=== TEXTE SOURCE ===

La Compagnie possède en propre une portion considérable de l’île de Java. Toute la côte du nord à l’est de Batavia lui appartient. Elle a réuni, depuis plusieurs années, à son domaine, l’île Maduré, dont le souverain s’était révolté, et le fils est aujourd’hui gouverneur de cette même île dont son père était roi. Elle a de même profité de la révolte du roi de Balimbuam pour s’approprier cette belle province qui fait la pointe orientale de Java. Ce prince, fière de l’empereur, honteux d’être soumis à des marchands et conseillé, dit-on, par les Anglais qui lui avaient fourni des armes, de la poudre, et même construit un fort, voulut secouer le joug. Il en a coûté deux ans et de grandes dépenses à la Compagnie pour le soumettre, et cette guerre venait d’être terminée deux mois avant que nous arrivassions à Batavia. Les Hollandais avaient eu le désavantage dans une première bataille ; mais dans une seconde, le prince indien a été pris avec toute sa famille et conduit dans la citadelle de Batavia, où il est mort peu de jours après.

Son fils et le reste de cette famille infortunée devaient être embarqués sur les premiers vaisseaux, et conduits au cap de Bonne-Espérance, où ils finiront leurs jours sur l’île Roben.

Le reste de l’île Java est divisé en plusieurs royaumes. L’empereur de Java, dont la résidence est dans la partie méridionale de l’île, a le premier rang, ensuite le sultan de Mataran et le roi de Bantam. Tseribon est gouverné par trois rois vassaux de la Compagnie, dont l’agrément est aussi nécessaire aux autres souverains pour monter sur leur trône précaire. Il y a chez tous ces rois une garde européenne qui répond de leur personne. La Compagnie a de plus quatre comptoirs fortifiés chez l’empereur, un chez le sultan, quatre à Bantam et deux à Tseribon. Ces souverains sont obligés de donner à la Compagnie leurs denrées aux taux d’un tarif qu’elle-même a fait. Elle en tire du riz, des sucres, du café, de l’étain, de l’arak, et leur fournit seule l’opium dont les Javans font une grande consommation, et dont la vente produit des profits considérables.

=== LIGNES ===

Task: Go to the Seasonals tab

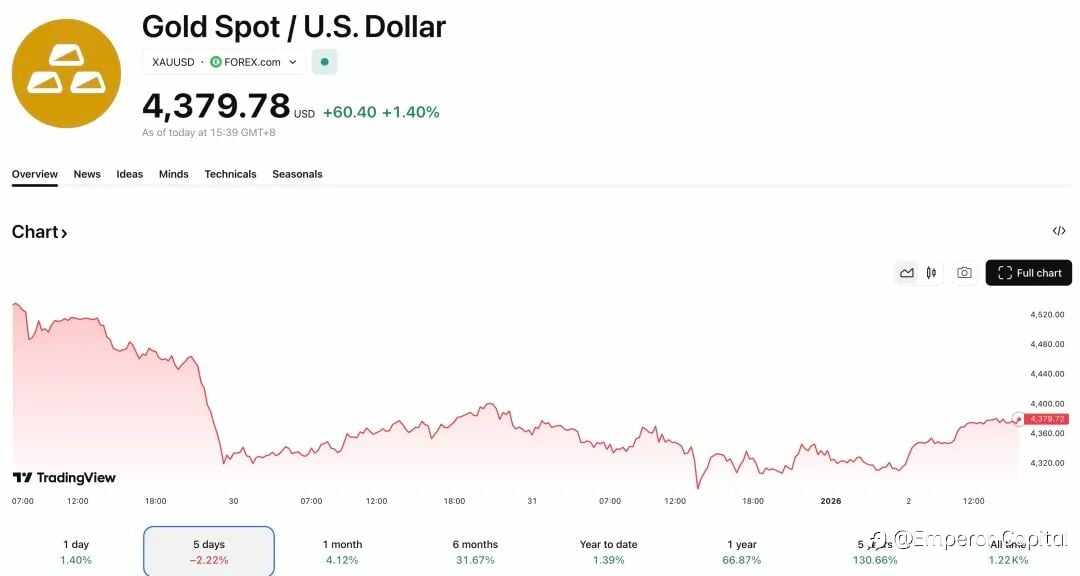Action: tap(297, 174)
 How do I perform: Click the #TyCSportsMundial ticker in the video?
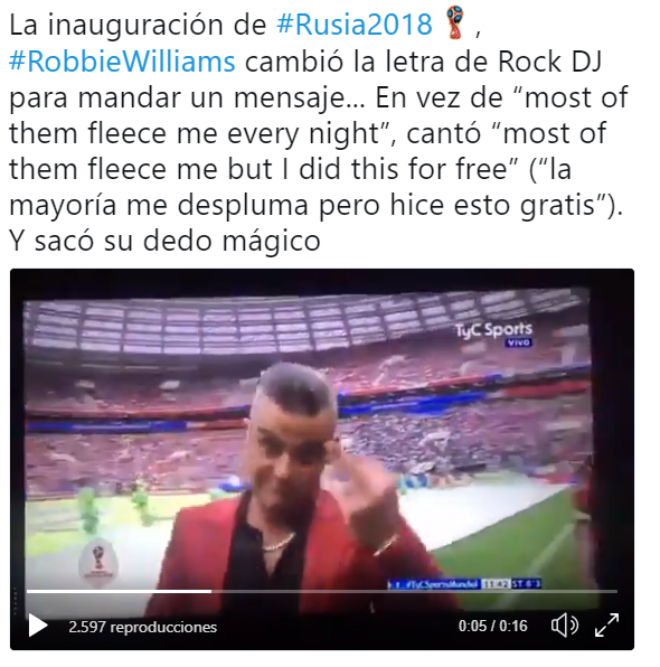tap(435, 584)
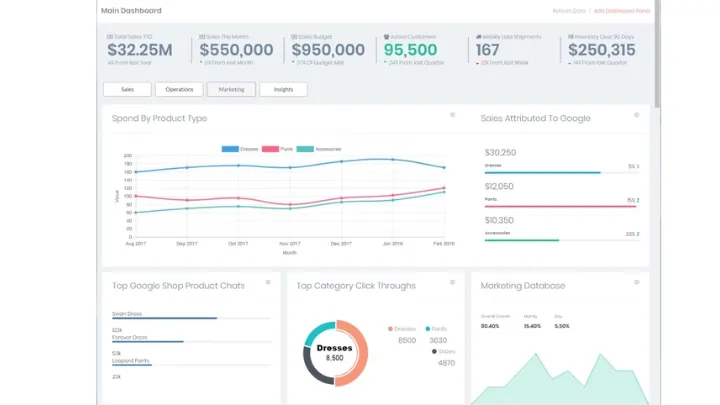
Task: Click the Weekly Late Shipments icon
Action: 477,37
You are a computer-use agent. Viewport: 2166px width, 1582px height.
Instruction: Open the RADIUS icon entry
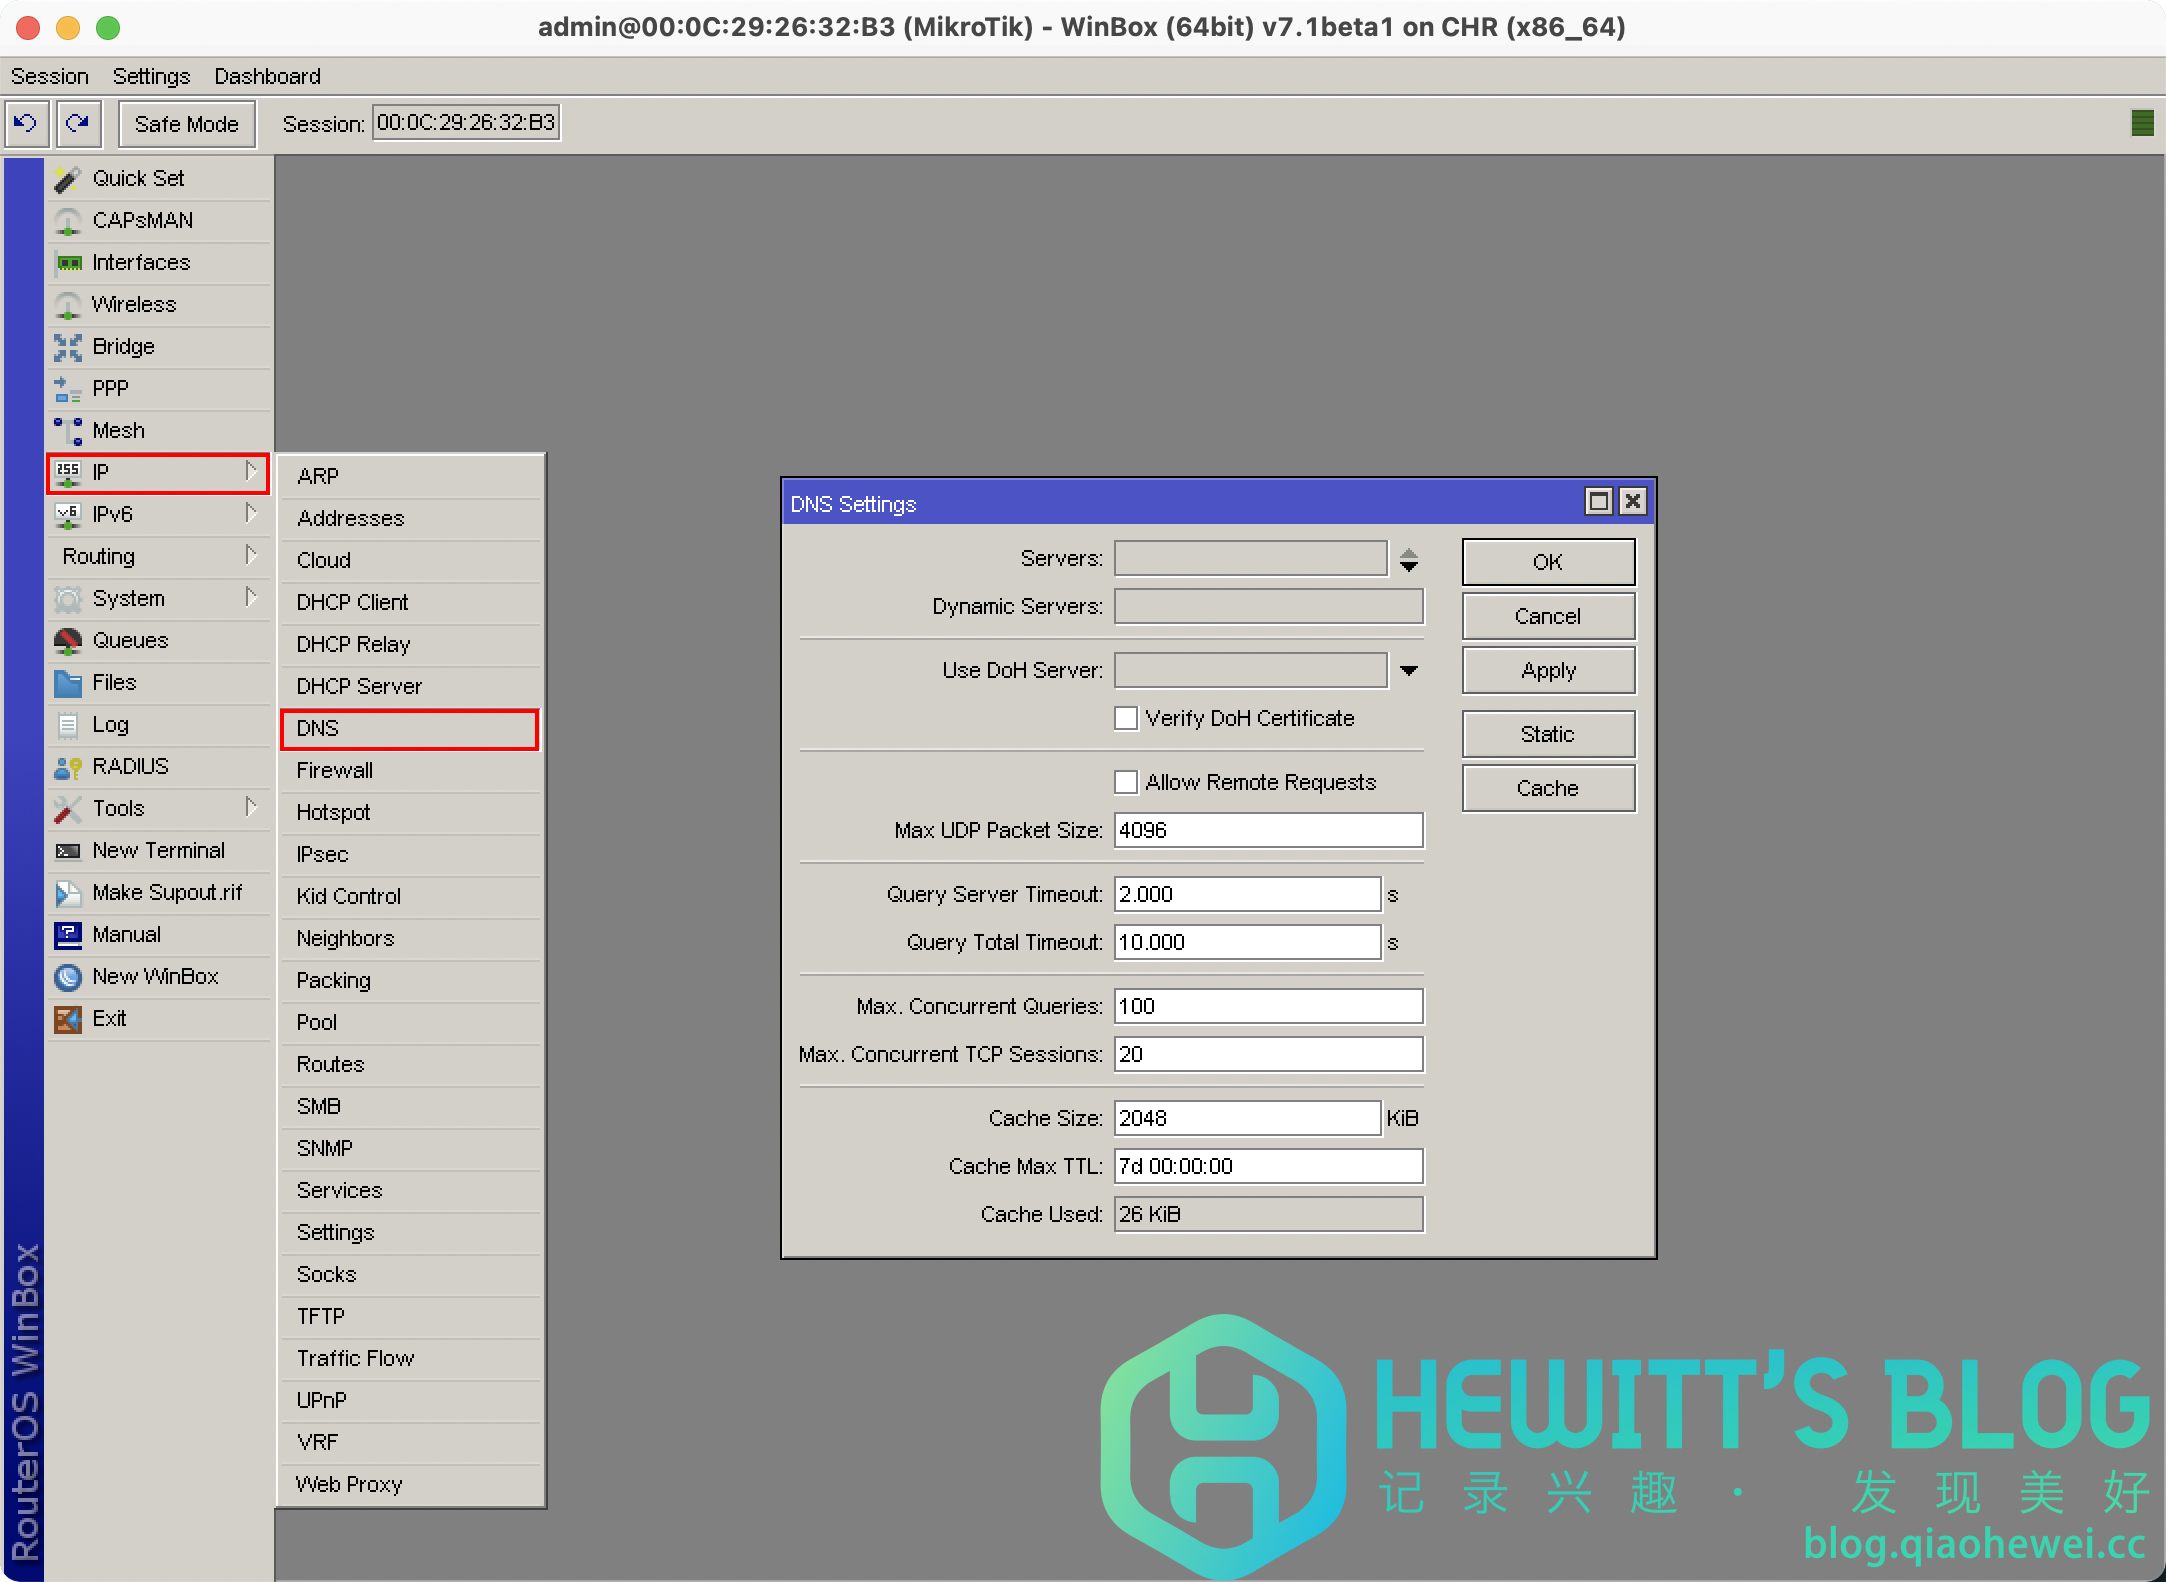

===

> [CONSIGNES]
(a) D'après le texte sur la Compagnie à Java, combien de comptoirs fortifiés la Compagnie a-t-elle à Bantam ?
(b) Écrivez la suite du texte sur la Compagnie à Java, à partir de sa dernière phrase.

> [CORRIGÉ]
(a) Quatre.

(b)
Batavia est l’entrepôt de toutes les productions des Moluques. La récolte des épiceries s’y apporte tout entière ; on charge chaque année sur les vaisseaux ce qui est nécessaire pour la consommation de l’Europe et on brûle le reste. C’est ce commerce seul qui assure la richesse, je dirai même l’existence de la Compagnie des Indes hollandaises ; il la met en état de supporter les frais immenses auxquels elle est obligée, et les déprédations de ses employés aussi fortes que ses dépenses mêmes. C’est aussi sur ce commerce exclusif et sur celui de Ceylan qu’elle dirige ses principaux soins. Je ne dirai rien sur Ceylan que je ne connais pas ; la Compagnie vient d’y terminer une guerre ruineuse, avec plus de succès qu’elle n’a pu faire celle du golfe Persique, où ses comptoirs ont été détruits. Mais, comme nous sommes presque les seuls vaisseaux du roi qui aient pénétré dans les Moluques, on me permettra quelques détails sur l’état actuel de cette importante partie du monde, que son éloignement et le silence des Hollandais dérobent à la connaissance des autres nations.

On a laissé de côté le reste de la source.